Ей же нелепыми казались его взгляды на музыку, например, на оперу — не только нелепыми, но даже сознательно извращенными.
— Как вам понравился спектакль? — спросила она его как-то вечером, когда они возвращались домой из оперы.
В этот вечер, после целого месяца суровой экономии на еде, он позволил себе, наконец, пойти с ней в театр. Тщетно прождав, что он первый заговорит с нею об опере, Рут, взволнованная и возбужденная всем, что она видела и слышала, сама задала ему вопрос.
— Мне понравилась увертюра, — ответил он, — она превосходна.
— Да, но сама опера?
— Да, опера тоже была хороша… То есть оркестр; но, по-моему, было бы гораздо лучше, если бы все эти клоуны стояли спокойно или убрались бы совсем со сцены.
Рут была ошеломлена.
— Но ведь это не может относиться к Тетралани или Барильо? — спросила она.
— Ко всем… Ко всей их братии.
— Но это великие артисты, — протестовала она.
— И тем не менее, они портили музыку своими кривляниями и неестественностью.
— Но разве вам не нравится голос Барильо? — спросила Рут. — Ведь он считается вторым после Карузо.
— Конечно, нравится, а голос Тетралани даже еще больше. У нее превосходный голос, по крайней мере, мне так кажется.
— Но, но… — Рут замялась. — В таком случае я не понимаю, что вы хотите сказать. Вы восхищаетесь их голосами и говорите, что они испортили музыку.
— Вот именно. Я много бы дал, чтобы услышать их в концерте, и еще больше, чтобы не слышать их, когда играет оркестр. Боюсь, что я безнадежный реалист. Великие певцы не бывают великими актерами. Слушать, как Барильо поет ангельским голосом любовную арию, а Тетралани так же божественно отвечает ему под аккомпанемент превосходной колоритной музыки, — это, конечно, большое наслаждение. Я не только признаю это, но даже утверждаю. Однако стоит мне взглянуть на Тетралани — почти шесть футов ростом и сто девяносто фунтов весом или на Барильо — маленького, не больше пяти футов, — заплывшего жиром, с грудью коренастого кузнеца, — чтобы все впечатление было мигом испорчено, особенно, когда они оба принимают позы, бьют себя в грудь, размахивают руками в воздухе, как сумасшедшие. И если от меня требуют, чтобы я принимал все это за правдивое изображение любовной сцены между стройной прекрасной принцессой и молодым романтичным красавцем принцем… Ну, что ж, я просто не могу, вот и все. Это ерунда. Это нелепо и неестественно. В этом все дело — это неестественно. Не пытайтесь убедить меня, что кто-либо в этом мире объясняется в любви таким образом. Ведь если бы я попробовал так объясниться вам, вы дали бы мне пощечину.

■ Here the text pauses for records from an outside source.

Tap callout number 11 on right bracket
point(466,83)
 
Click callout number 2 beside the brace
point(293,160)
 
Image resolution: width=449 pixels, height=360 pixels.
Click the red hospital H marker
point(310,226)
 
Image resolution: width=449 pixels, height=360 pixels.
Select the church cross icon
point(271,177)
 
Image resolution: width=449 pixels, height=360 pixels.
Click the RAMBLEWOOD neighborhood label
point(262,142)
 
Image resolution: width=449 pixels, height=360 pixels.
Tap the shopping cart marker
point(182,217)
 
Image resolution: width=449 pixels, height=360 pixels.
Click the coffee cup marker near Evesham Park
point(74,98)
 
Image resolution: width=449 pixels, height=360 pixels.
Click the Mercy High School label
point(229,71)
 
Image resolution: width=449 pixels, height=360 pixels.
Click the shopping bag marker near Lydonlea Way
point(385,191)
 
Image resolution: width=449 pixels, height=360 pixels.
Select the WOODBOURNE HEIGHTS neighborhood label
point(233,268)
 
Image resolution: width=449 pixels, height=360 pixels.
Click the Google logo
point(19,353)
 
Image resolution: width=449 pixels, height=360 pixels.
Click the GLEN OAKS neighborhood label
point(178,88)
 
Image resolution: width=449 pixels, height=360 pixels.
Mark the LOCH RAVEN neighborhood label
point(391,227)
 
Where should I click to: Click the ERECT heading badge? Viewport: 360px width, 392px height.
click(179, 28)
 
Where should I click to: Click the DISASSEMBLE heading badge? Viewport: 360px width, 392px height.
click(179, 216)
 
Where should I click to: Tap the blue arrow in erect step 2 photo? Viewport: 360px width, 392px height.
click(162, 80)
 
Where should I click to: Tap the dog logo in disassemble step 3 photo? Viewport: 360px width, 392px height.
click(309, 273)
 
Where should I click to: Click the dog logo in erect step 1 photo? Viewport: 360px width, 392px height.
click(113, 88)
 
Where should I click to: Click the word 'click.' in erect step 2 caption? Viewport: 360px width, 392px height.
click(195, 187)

— Но вы не понимаете, — возражала Рут. — Каждая форма искусства имеет свои пределы. (В эту минуту она усиленно старалась вспомнить слышанную ею в университете лекцию об условностях в искусстве.) В живописи вы имеете только два измерения на полотне, однако вы принимаете иллюзию трех измерений, которую воспроизводит искусство художника. Писатель также должен обладать подобным всемогуществом. Ведь вы же считаете вполне допустимым, чтоб автор рассказывал вам о тайных мыслях своей героини, несмотря на то, что героиня, как вы знаете, все время была наедине с этими мыслями, так что ни автор, ни кто-либо другой не мог подслушать их. То же самое и на сцене, в скульптуре, в опере и во всяком виде искусства. Необходимо мириться с некоторыми условностями.